## EXTRACT PROVIDED
Tuesday, November 14, 2006

School Daze...again

I just saw this site http://www.getmortified.com/ and watched the featured video.. Brilliant.

I ALSO just got this email:
"Hey freakdaddies of 1992! I will need all the help I can get. I have spoke
to a few of you about having the reunion the weekend of Jubilee days (June, 2007), but nothing is set instone. (At this fairgrounds) there is a huge amphitheatre and
pavilion, plus camping sites!!! It would be awesome for our reunion!!!"

Yes yes, it is time for another Class reunion of the Class of '92 at RHS back in small town Texas. Now, I know that some of you like..ney, are obsessed with the new hit show Friday Night Lights but let me tell you not all Texas Teens live such rich and interesting lives. Some of us, like me, spent our time growing up DREAMING and PLOTTING our escape from said football inspired hell holes. The ONLY reasons I even go back to said reunions is because A: I'm still the same weight I was when I graduated and B: All of the people I hated in High School are now Fat, Divorced, Bald, or have some other sort of thing going on to which I feel superior.

Ok, - that and I really do like seeing some people.

The last reunion I attended was a big surprise to me. I ended up hanging out with two people I never even spoke to in HS and had the best time with them. The crowd I had always WANTED to hang out with, spent the whole evening reliving moments that I either found boring, or wasn't a part of. I also spent a good amount of time with the boy I always had a crush on who is of course straight and hot and one of the nicest guys in the world. And then he invited me back to his motel room to drink beer.....

and...

and...

## ITEMS
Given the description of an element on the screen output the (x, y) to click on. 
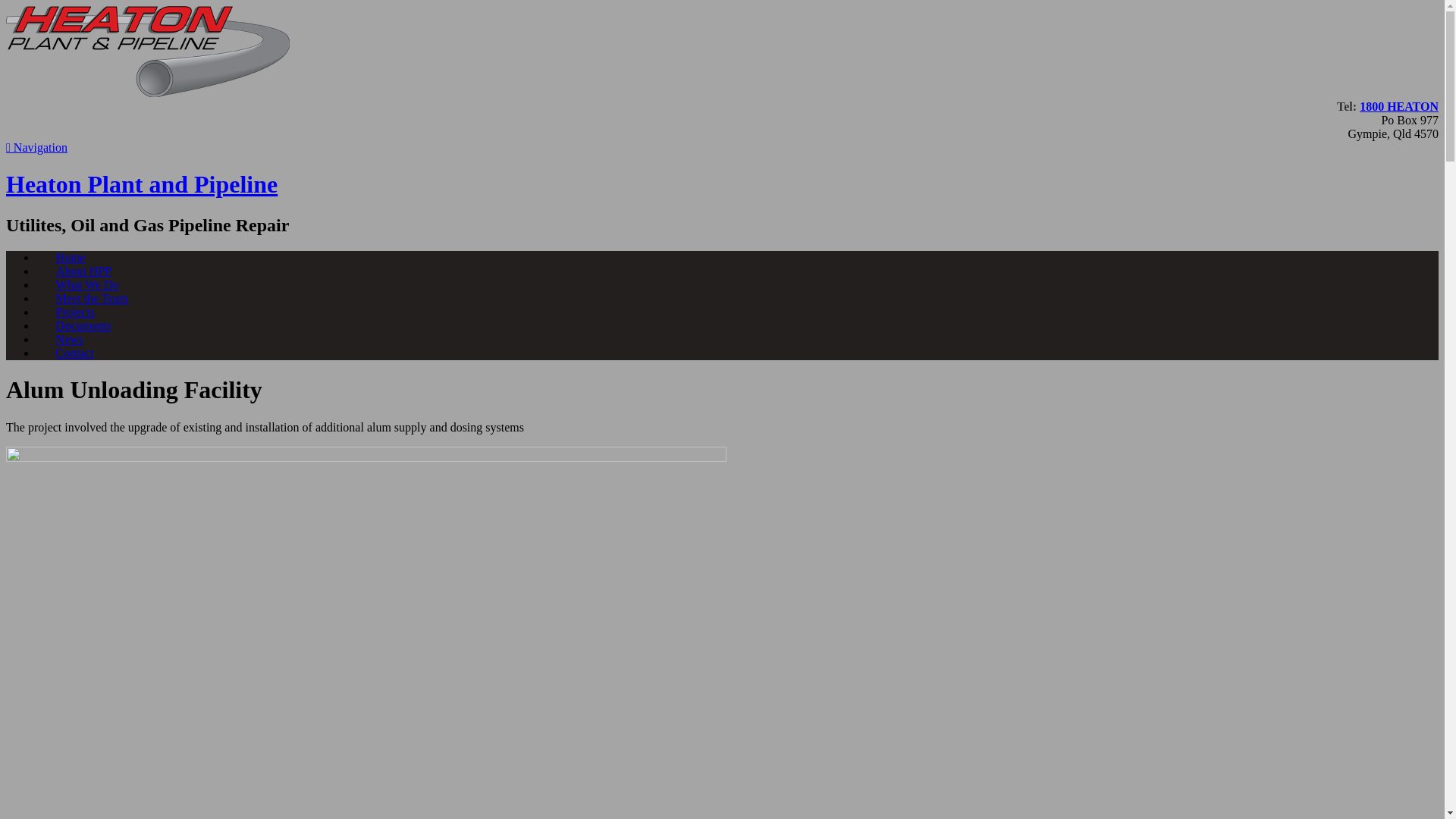
Home Element type: text (70, 257)
Meet the Team Element type: text (91, 298)
Heaton Plant and Pipeline Element type: text (141, 183)
About HPP Element type: text (83, 271)
News Element type: text (69, 339)
1800 HEATON Element type: text (1398, 106)
Documents Element type: text (83, 325)
Projects Element type: text (75, 312)
Utilites, Oil and Gas Pipeline Repair Element type: hover (147, 92)
What We Do Element type: text (87, 284)
Contact Element type: text (74, 352)
chemical-dosing-and-water-treatment1 Element type: hover (366, 457)
Given the description of an element on the screen output the (x, y) to click on. 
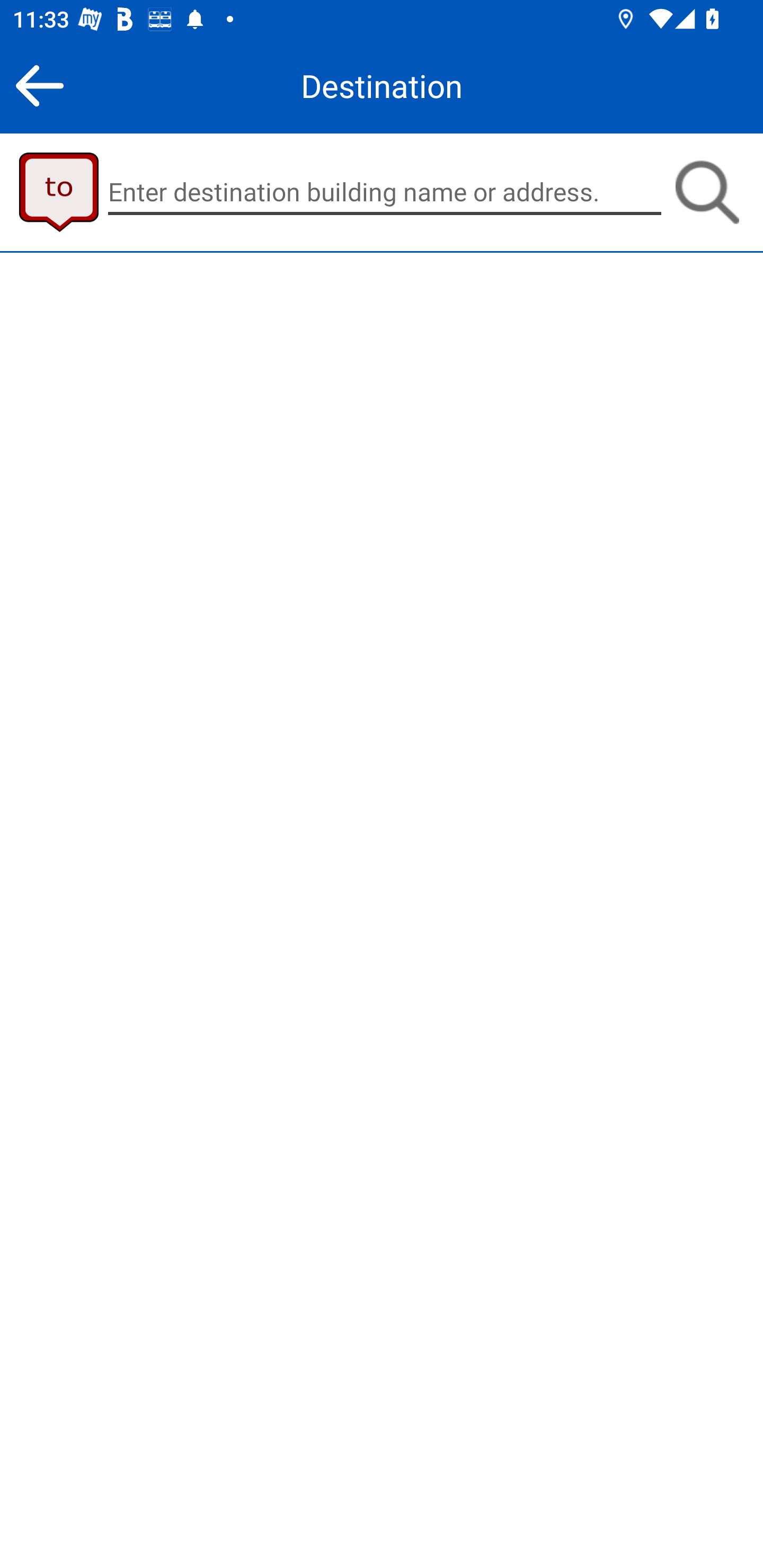
Back (39, 85)
Enter destination building name or address. (384, 191)
Search (707, 191)
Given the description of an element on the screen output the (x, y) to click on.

## ACTIONS TO TAKE
• a. Quote the stretch of the reunion blog post from "Yes yes, it" through "I feel superior.", word for word.
• b. Answer these questions about the reunion blog post:
(i) Which graduating class is holding the reunion?
(ii) According to the email, on what weekend might the reunion take place?
(iii) At the last reunion, where did the writer's high school crush invite the writer?

## THE RESPONSES
• a.
Yes yes, it is time for another Class reunion of the Class of '92 at RHS back in small town Texas. Now, I know that some of you like..ney, are obsessed with the new hit show Friday Night Lights but let me tell you not all Texas Teens live such rich and interesting lives. Some of us, like me, spent our time growing up DREAMING and PLOTTING our escape from said football inspired hell holes. The ONLY reasons I even go back to said reunions is because A: I'm still the same weight I was when I graduated and B: All of the people I hated in High School are now Fat, Divorced, Bald, or have some other sort of thing going on to which I feel superior.

• b.
(i) The Class of '92 at RHS.
(ii) The weekend of Jubilee days (June, 2007).
(iii) Back to his motel room to drink beer.